For the first time, a set of electrons has been isolated from cosmic data collected in 2008. This will allow us to study the detector’s response to electrons and compare real data to simulated data.

Thanks to the steady stream of cosmic rays bombarding the Earth, commissioning the detector with muons is an accessible task. But testing ATLAS’s responses to electrons requires a bit more groundwork.

Diploma student Jana Kraus has isolated a sample of high-energy delta ray electrons, produced in the Inner Detector (ID) volume when cosmic muons ionise atoms. These electrons usually have energies of the order of thousands or millions of electronVolts (eV), but those occasional ones with energies at least a thousand times higher are able to reach the calorimeter and deposit at least 3 GeV of transverse momentum, the threshold needed to reconstruct the electromagnetic cluster of an electron.

High-energy delta rays are identified by the energy clusters they deposit in the calorimeter, in combination with the tracks they leave across the ID. But picking out these electrons in an analysis is not quite that simple. High-energy cosmic muons can masquerade as electrons in the detector, when they deposit energy through bremsstrahlung radiation.

Muons are minimum ionising particles, releasing very little energy when they go through the detector, but sometimes “the muon leaves energy in the calorimeter like a real electron does, and the track is also pointing to it,” says Jana, explaining how muons can fake an electron candidate.

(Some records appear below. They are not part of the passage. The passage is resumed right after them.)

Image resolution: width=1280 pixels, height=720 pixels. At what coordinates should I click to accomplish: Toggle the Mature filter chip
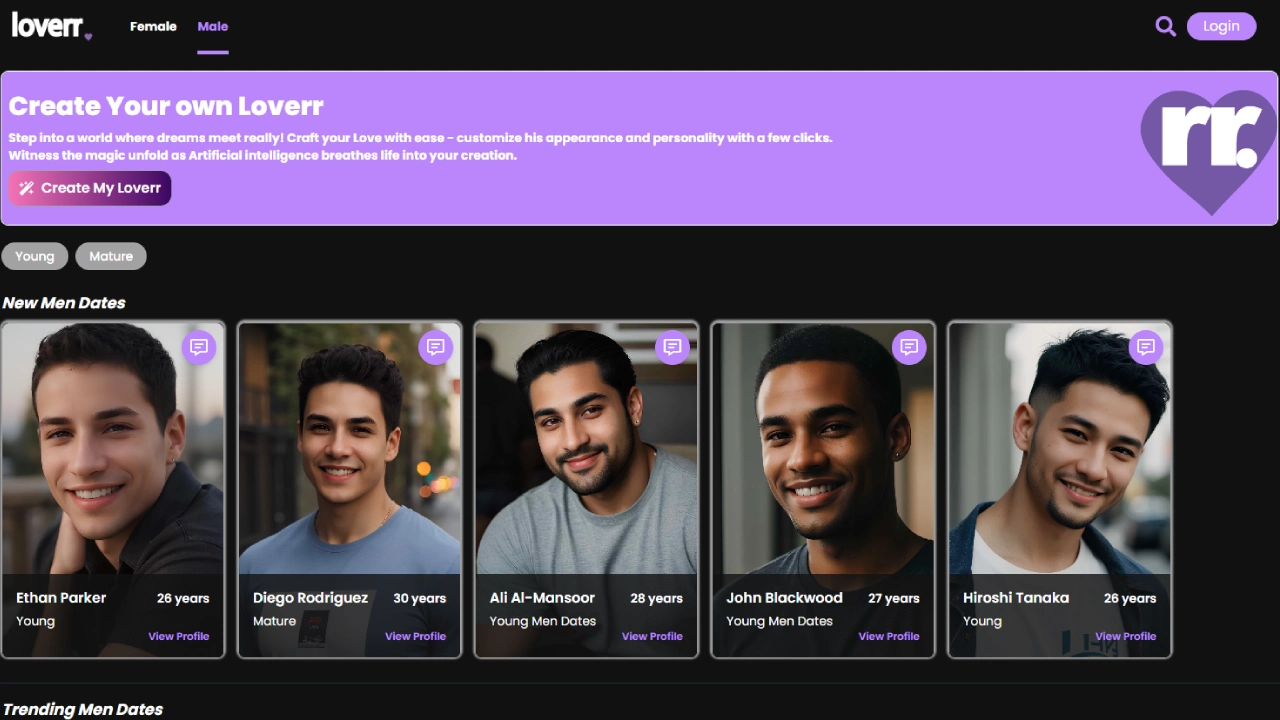point(111,256)
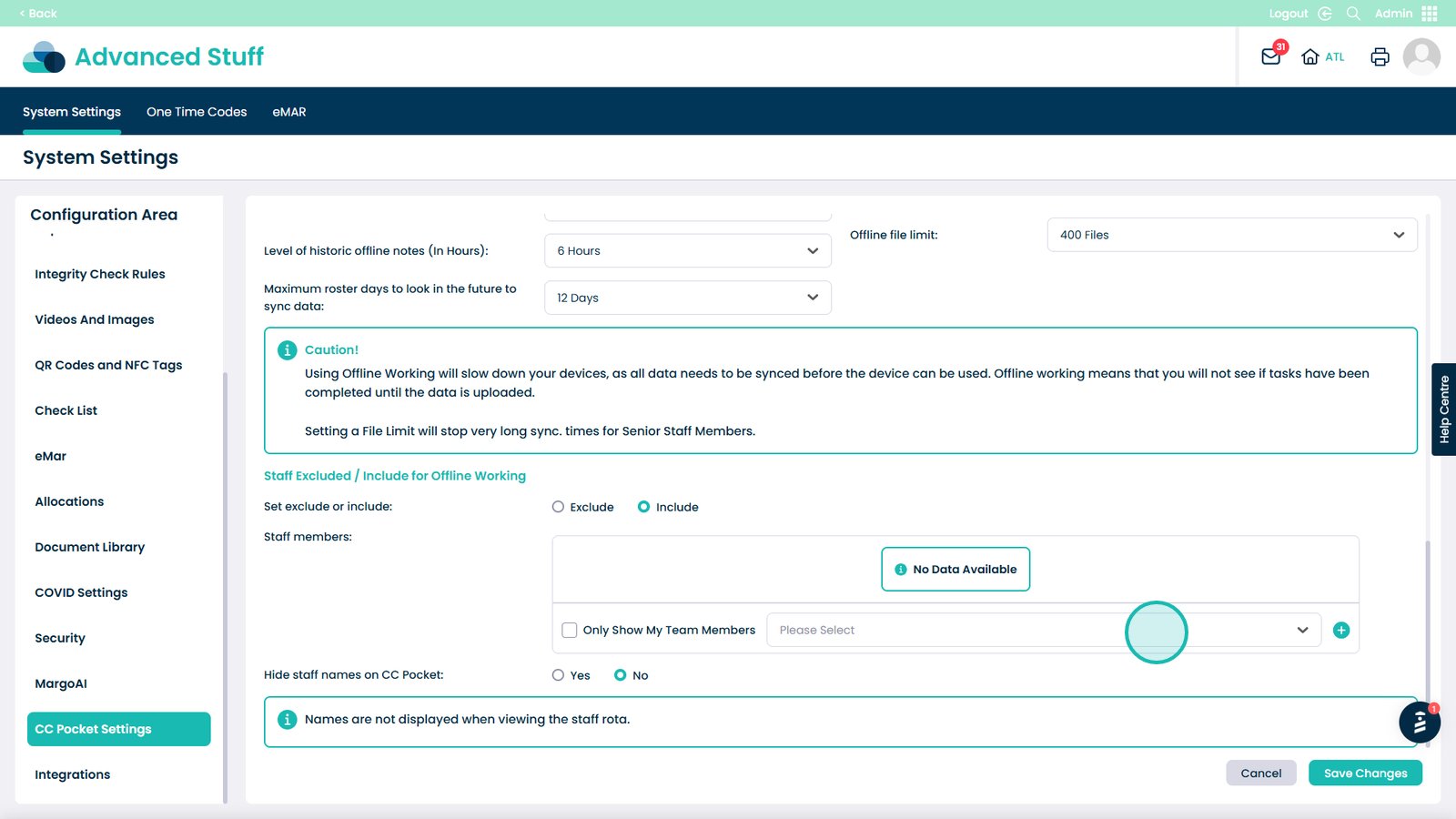Screen dimensions: 1456x819
Task: Switch to the One Time Codes tab
Action: (197, 112)
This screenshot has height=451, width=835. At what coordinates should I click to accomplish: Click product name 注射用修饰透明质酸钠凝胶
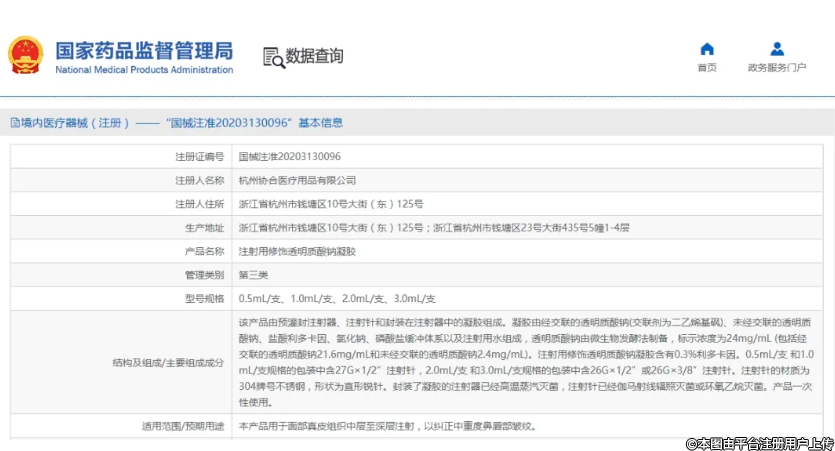pos(297,251)
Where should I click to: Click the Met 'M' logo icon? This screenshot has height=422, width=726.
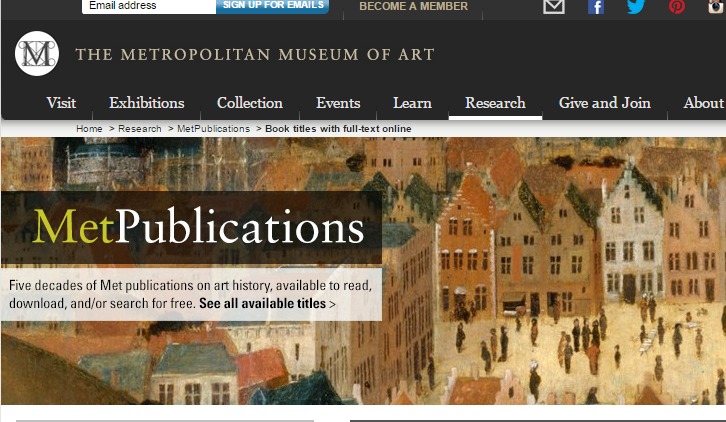pos(37,54)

Jana looked at 3.5 million events in the ID and within these found 11,000 electron candidates reconstructed by matching an energy cluster to an ID track. To narrow down which were real electrons and which were fakes, she performed two further levels of cut selections based on the characteristics of the tracks and clusters.

First, she separated the candidates into two sub-samples by looking at the number of tracks in the ID. In most cases, the cosmic events only left tracks in the TRT, since not all of them passed right through the centre of the detector. A real ionisation event leaves two tracks – the muon and the liberated electron – whereas single muons leave only one track. This selection procedure, together with several other cuts based on known electron properties, identified around 1200 events as bremsstrahlung muons, while only 85 events contained two tracks.

At the next level, Jana compared cluster energy with track momentum for each event. For electrons, this ratio should be around one; for muons it is smaller. Indeed, the two-track sample showed a clear peak around one, and the sample was narrowed down to those events which had an energy:momentum ratio between 0.8 and 2.5. She also compared the ratio of high- and low-threshold hits in the TRT, and made further cuts in the sample: electrons were expected to have a ratio higher than 0.08. The high threshold hits are produced only for relativistic particles. This is possible for a 1 GeV electron but muons would need more than 100 GeV to produce the transition radiation signal necessary to exceed the high threshold.

By looking at the 2-dimensional distribution of these two variables, Jana was able to identify 36 real electrons in the initial sample of 3.5 million events. In other words, about one in every hundred thousand cosmic events could be singled out as containing delta rays. The shape of the remaining underlying bremstrahlung muons was obtained from the one-track sample and subtracted out.


Candidate-electrons' fractions of energy deposited in the first layer of the electromagnetic calorimeter, alongside a Monte Carlo simulation of single electron events with energies of 5 GeV



“The efficiency of the method is not 100 per cent,” concedes Jana about the fact that electron candidates were cut from the sample unless they satisfied the tight electron identification criteria, “but in this way, I hoped to get the purest sample with only real electrons.”

Now that it has been isolated, Jana’s electron sample has been compared to Monte Carlo events and shows a fair agreement within the limited statistics, especially for the calorimeter shower shape variables. This analysis is the first step toward identifying electrons in the early data.